1. quanto ai benefici “epistemici” si ribadisce quanto già affermato in precedenza e cioè che il ruolo dei fattori “valutativi” nei nostri processi epistemici è ormai un dato assodato dalle epistemologie contemporanee e tradotto anche in termini di “scarto”, scostamento, errore tra rappresentazioni e realtà. Ciò mi consente di poter dire che sebbene, ovviamente, si possano produrre dei passi in più in questo senso (soprattutto relativamente alla consapevolezza e alle implicazioni di questi problemi), nell’ambito della prassi processuale questo problema sia già abbastanza compreso e valorizzato. Penso in particolar modo ai momenti in cui l’organo giudicante si confronta col sapere scientifico o comunque specialistico, momenti in cui spesso il giudice viene informato dello “scarto” dell’incertezza, appunto, perché esso è un valore già misurato in ambito scientifico. Mi sembra quindi che l’approccio non dicotomico in termini epistemici non porti sostanzialmente un grande contributo. Se è vero che si può fare di meglio nella gestione di questi aspetti, ciò può essere fatto anche rimanendo realisti.

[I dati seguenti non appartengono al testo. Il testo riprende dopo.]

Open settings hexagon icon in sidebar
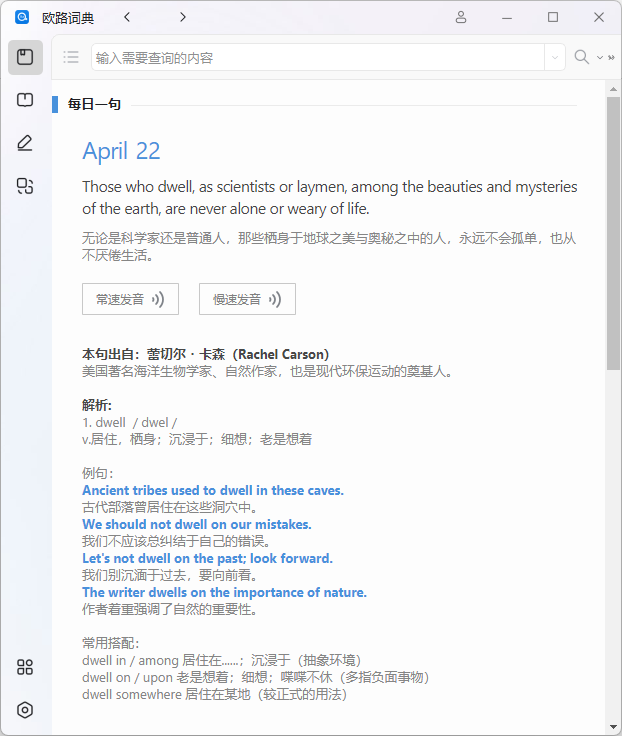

2. Riguardo al valore “sociale”, cioè ai benefici che un approccio non dicotomico apporterebbe in termini di stigmatizzazione, controllo delle decisioni e legittimazione dell’istituzione processuale mi sembra di poter affermare che la neutralità della proposta di Laudan (essa al contrario di quella di Villa, non sembra implicare nemmeno in modo residuale una postura anti-realista) consente serenamente di raggiungere tali fini – anche in questo caso – anche rimanendo pienamente realisti. Così, in definitiva mi pare che la proposta di Laudan non porti alcun reale sostegno alla proposta costruttivista. La sua posizione sembra invece rendere palese che “non dicotomia” e “anti-realismo” non sono in alcun modo parti di un binomio necessario.

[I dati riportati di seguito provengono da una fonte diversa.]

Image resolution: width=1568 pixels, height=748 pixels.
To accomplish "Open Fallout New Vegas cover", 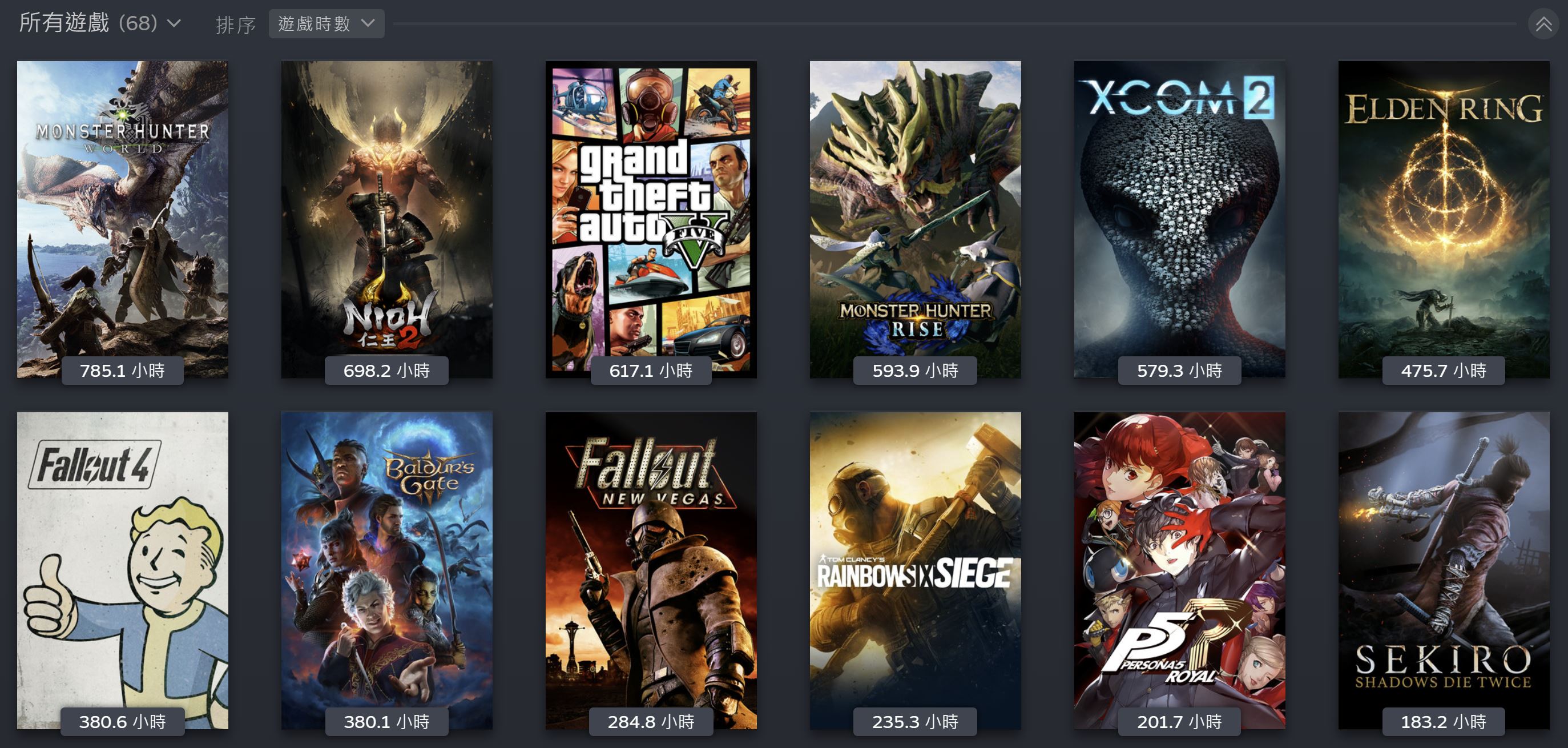I will (651, 571).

3. Relativamente al valore aggiunto che la proposta di Dummett porterebbe alla descrizione e comprensione del linguaggio processuale credo che (come nel caso della logica fuzzy di Mazzarese) esso potrebbe avere una qualche utile applicazione solo a livelli di astrazione molto alti rimanendo di assai difficile applicazione per la pratica processuale. Sebbene l’applicazione di tale impostazione potrebbe essere riferita a specifici ambiti del linguaggio credo che, come nel primo caso, tale applicazione sia oltremodo “costosa” e quindi non auspicabile. Inoltre, anche considerati quegli ambiti specifici del linguaggio processuale nei quali sembra avvertirsi l’esigenza di un uso ristretto della logica classica sembra oltremodo pretenzioso pensare di descrivere gli atti assertori delle parti processuali e quelli valutativi di chi li giudica attraverso una sospensione effettiva del principio di bivalenza (tanto più che, come si diceva, il giudice ha un obbligo perentorio di decidere che non gli permette di scegliere in senso neutrale).

Alcune delle intuizioni proposte da Dummett, tuttavia, sono degne di nota e saranno esaminate nel prosieguo anche attraverso il confronto con alcune tesi di Ferrer.